Seekor burung gagak yang papa
terbang naik ke angkasa
sendirian bermain di udara
bebas dan merdeka
tak terikat apapun juga!"

   "Nah, mengapa engkau meninggalkan sajak itu dan meninggalkan kami tanpa pamit? Kong-ko, apakah engkau tidak menghargai perasaan kami terhadapmu?"

   Hui Lan bertanya secara terbuka sehingga wajah Si Kong berubah kemerahan.

   "Engkau harus menjawab sejujurnya, Kong-ko. tidak perlu ada rahasia diantara kita, semua harus dijelaskan agar tidak terkandung pikiran buruk satu sama lain. Apakah kami berdua yang kau maksudkan dengan Sepasang Burung Hong itu dan engkau menganggap dirimu seekor burung gagak yang papa, yang tidak pantas berdekatan dengan kami?"

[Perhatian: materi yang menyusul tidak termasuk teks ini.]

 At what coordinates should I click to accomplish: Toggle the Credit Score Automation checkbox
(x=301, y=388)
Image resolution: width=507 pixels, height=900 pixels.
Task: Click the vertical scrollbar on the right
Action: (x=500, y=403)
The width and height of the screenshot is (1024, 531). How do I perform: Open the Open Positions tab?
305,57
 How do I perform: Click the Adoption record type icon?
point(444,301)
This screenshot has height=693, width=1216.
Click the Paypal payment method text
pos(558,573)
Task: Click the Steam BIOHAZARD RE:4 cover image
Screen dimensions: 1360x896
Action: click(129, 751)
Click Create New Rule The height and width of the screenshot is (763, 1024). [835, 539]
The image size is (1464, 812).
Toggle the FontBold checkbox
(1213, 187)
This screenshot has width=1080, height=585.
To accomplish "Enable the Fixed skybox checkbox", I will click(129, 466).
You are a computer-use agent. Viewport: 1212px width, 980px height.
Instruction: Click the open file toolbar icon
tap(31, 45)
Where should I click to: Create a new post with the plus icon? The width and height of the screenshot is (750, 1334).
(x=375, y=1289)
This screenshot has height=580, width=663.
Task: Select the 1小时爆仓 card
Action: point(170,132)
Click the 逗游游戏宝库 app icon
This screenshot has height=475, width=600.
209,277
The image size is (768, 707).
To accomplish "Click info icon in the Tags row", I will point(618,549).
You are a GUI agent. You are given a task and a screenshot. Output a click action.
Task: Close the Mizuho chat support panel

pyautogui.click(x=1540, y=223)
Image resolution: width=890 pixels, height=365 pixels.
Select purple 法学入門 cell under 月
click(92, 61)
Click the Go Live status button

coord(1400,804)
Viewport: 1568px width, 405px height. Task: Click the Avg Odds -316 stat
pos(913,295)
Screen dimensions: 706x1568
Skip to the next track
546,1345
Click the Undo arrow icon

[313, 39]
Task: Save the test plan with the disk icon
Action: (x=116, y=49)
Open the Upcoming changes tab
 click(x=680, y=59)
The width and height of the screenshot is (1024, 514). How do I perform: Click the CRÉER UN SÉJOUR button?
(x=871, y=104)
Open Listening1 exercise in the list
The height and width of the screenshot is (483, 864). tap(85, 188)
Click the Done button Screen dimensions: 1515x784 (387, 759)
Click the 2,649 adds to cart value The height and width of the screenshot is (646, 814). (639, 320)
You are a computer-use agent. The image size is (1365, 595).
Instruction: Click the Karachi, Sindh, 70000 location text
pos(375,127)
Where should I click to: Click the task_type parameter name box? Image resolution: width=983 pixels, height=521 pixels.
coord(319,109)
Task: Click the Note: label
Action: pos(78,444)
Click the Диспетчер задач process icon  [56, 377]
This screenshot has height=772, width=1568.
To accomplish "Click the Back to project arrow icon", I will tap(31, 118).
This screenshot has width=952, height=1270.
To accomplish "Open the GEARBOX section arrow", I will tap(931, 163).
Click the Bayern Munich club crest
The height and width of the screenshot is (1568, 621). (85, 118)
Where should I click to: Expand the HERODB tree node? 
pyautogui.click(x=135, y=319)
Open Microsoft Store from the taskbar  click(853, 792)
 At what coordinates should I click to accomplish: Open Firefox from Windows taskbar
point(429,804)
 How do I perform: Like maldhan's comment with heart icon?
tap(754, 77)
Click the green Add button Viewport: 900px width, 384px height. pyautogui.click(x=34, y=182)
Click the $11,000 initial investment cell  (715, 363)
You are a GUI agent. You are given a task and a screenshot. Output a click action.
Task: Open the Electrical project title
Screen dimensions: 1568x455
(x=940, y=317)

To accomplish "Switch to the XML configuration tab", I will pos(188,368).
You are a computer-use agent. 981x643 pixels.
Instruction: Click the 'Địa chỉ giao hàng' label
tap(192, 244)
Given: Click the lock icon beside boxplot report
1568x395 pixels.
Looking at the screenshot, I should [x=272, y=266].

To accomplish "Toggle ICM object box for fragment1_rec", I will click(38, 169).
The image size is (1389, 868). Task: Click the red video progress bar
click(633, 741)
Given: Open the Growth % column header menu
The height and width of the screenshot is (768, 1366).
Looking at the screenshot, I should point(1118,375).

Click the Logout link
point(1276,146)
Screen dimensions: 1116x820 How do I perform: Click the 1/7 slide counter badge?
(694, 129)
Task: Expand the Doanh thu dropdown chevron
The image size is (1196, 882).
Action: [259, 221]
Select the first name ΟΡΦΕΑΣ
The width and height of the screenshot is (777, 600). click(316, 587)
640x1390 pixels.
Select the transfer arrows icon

   Si Kong harus menelan ludah berulang kali untuk menenteramkan hatinya yang berdebar gelisah menghadapi dua orang gadis yang bicara secara terbuka itu. Lebih gelisah daripada harus menghadapi dua ekor singa betina yang marah!

   "Eh"

   Hemmm... aku... terus terang saja aku telah mendengar percakapan kalian ketika aku habis mandi. Hatiku menjadi gelisah dan bingung. Aku merasa tidak berharga untuk kalian, merasa tidak pantas. Aku tidak ingin melihat kalian berduka atau kecewa, maka kupikir"

   Sebaiknya aku meninggalkan kalian. Percayalah, Lan-moi dan Hwa-moi, tidak ada maksudku untuk membikin kalian berduka. Aku"

   Aku merasa lebih baik aku menjauhkan diri, aku sungguh tidak berharga untuk kalian..."

   "Kami tidak perlu menyembunyikan, Kong-ko, bahwa kami berdua kagum dan tertarik kepadamu. Karena itu buanglah keraguanmu bahwa pilihanmu akan membuat seorang diantara kami menderita kecewa atau berduka. Kami sudah saling menceritakan rahasia hati kami masing-masing dan kami berani menghadapi kenyataan dengan hati terbuka,"

   Kata Hui Lan.

   "Benar, Kong-ko. Andaikata engkau memilih Hui Lan, akupun tidak akan merasa sakit hati atau mendendam kepada kalian."

   Kata Bwe Hwa.

   "Dan andaikata engkau memilih enci Bwe Hwa, akupun rela dan menganggap bahwa engkau bukan jodohku,"

   Kata pula Hui Lan.

   "Engkau boleh menganggap kami sebagai wanita tidak tahu malu membicarakan urusan cinta kami, akan tetapi kami sudah bersikap terbuka dan jujur, maka harap engkau terbuka dan jujur pula terhadap kami,"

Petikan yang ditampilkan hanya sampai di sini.